# Stated problem
Please output the lines from the one containing "Given: Click the envelope message icon" up to and including the one containing "(x=557, y=151)" as a Markdown table with the columns No. and Line, leaving out any blank lines.
** start Data extract **
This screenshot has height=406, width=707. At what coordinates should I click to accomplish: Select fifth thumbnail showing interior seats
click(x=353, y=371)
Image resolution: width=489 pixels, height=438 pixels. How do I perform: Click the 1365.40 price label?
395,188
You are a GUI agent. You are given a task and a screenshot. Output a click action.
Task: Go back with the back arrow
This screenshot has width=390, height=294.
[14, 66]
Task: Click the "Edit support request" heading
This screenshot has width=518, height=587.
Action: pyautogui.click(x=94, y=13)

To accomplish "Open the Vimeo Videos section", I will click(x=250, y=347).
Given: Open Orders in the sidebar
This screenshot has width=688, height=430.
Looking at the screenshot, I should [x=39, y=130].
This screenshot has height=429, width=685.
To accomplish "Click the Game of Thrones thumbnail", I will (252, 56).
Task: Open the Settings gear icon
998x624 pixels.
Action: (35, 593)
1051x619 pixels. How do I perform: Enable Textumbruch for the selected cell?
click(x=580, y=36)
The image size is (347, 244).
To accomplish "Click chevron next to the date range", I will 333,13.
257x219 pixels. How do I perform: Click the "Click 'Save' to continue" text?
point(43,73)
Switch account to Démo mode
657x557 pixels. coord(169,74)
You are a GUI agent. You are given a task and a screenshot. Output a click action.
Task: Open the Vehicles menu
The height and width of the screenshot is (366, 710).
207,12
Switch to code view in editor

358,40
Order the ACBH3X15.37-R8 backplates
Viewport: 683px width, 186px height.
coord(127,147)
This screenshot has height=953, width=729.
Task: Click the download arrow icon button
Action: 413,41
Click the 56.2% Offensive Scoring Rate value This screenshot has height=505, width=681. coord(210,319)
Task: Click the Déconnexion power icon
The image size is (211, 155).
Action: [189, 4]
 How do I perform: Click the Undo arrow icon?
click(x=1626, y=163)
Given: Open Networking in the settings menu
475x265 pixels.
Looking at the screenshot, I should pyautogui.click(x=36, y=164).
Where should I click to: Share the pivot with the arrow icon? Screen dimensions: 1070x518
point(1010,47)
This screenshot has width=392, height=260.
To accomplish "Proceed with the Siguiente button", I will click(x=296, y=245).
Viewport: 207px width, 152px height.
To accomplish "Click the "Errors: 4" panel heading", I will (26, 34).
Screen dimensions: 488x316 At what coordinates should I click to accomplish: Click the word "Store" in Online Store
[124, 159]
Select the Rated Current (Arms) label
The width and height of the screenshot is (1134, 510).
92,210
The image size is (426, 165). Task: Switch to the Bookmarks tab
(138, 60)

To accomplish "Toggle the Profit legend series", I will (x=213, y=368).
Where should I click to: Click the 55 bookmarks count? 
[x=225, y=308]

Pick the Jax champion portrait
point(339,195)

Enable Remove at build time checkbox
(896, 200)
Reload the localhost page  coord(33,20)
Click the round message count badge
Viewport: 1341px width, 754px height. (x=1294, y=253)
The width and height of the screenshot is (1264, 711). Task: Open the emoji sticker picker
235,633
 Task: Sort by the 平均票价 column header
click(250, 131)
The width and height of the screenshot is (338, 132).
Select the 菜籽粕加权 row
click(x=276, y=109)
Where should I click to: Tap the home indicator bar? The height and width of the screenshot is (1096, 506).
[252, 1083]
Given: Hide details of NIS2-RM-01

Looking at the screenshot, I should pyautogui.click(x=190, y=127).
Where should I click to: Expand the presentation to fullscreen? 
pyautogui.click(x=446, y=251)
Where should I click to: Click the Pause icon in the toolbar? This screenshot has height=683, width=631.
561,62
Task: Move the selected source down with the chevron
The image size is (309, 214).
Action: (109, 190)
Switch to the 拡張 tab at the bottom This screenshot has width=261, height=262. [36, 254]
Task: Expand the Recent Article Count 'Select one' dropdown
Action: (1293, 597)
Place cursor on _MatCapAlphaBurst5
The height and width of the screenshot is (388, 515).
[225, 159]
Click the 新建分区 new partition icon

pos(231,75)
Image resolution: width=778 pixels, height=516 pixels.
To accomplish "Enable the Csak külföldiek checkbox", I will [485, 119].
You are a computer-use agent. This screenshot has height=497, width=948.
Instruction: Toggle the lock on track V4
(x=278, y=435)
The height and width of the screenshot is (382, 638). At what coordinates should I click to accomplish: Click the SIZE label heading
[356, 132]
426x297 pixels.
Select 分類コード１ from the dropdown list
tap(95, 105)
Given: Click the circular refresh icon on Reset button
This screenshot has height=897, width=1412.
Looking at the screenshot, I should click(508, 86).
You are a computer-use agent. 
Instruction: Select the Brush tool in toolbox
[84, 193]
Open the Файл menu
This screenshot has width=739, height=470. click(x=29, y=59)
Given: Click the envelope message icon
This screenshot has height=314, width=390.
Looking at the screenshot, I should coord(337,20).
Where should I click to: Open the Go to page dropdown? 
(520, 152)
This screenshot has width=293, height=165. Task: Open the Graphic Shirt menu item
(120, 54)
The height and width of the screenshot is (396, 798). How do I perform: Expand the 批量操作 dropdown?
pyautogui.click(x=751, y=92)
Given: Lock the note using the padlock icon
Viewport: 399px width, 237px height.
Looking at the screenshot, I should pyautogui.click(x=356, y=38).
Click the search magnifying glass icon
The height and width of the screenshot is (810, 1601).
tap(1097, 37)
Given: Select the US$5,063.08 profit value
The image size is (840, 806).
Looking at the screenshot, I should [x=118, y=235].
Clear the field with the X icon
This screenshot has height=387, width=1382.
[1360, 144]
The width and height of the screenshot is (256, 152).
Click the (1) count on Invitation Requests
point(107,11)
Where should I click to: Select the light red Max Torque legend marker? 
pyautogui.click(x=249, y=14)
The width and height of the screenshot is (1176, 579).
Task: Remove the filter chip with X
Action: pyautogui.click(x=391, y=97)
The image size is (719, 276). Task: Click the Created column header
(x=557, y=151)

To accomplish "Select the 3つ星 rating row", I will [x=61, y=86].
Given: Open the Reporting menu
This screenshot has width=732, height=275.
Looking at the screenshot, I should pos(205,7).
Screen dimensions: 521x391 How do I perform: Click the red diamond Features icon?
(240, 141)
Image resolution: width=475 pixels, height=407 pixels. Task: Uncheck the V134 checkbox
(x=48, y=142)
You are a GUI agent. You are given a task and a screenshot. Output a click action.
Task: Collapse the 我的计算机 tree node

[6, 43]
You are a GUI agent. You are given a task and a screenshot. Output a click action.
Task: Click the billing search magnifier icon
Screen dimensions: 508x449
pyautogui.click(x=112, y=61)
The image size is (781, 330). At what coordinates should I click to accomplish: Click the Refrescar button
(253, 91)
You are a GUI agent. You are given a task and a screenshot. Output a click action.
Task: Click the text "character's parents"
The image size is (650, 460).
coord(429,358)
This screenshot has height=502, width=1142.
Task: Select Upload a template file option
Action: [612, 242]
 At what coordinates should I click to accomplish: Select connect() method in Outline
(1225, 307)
** end Data extract **
# Full solution
| No. | Line |
|---|---|
| 1 | Given: Click the envelope message icon |
| 2 | This screenshot has height=314, width=390. |
| 3 | Looking at the screenshot, I should coord(337,20). |
| 4 | Where should I click to: Open the Go to page dropdown?  |
| 5 | (520, 152) |
| 6 | This screenshot has width=293, height=165. Task: Open the Graphic Shirt menu item |
| 7 | (120, 54) |
| 8 | The height and width of the screenshot is (396, 798). How do I perform: Expand the 批量操作 dropdown? |
| 9 | pyautogui.click(x=751, y=92) |
| 10 | Given: Lock the note using the padlock icon |
| 11 | Viewport: 399px width, 237px height. |
| 12 | Looking at the screenshot, I should pyautogui.click(x=356, y=38). |
| 13 | Click the search magnifying glass icon |
| 14 | The height and width of the screenshot is (810, 1601). |
| 15 | tap(1097, 37) |
| 16 | Given: Select the US$5,063.08 profit value |
| 17 | The image size is (840, 806). |
| 18 | Looking at the screenshot, I should [x=118, y=235]. |
| 19 | Clear the field with the X icon |
| 20 | This screenshot has height=387, width=1382. |
| 21 | [1360, 144] |
| 22 | The width and height of the screenshot is (256, 152). |
| 23 | Click the (1) count on Invitation Requests |
| 24 | point(107,11) |
| 25 | Where should I click to: Select the light red Max Torque legend marker?  |
| 26 | pyautogui.click(x=249, y=14) |
| 27 | The width and height of the screenshot is (1176, 579). |
| 28 | Task: Remove the filter chip with X |
| 29 | Action: pyautogui.click(x=391, y=97) |
| 30 | The image size is (719, 276). Task: Click the Created column header |
| 31 | (x=557, y=151) |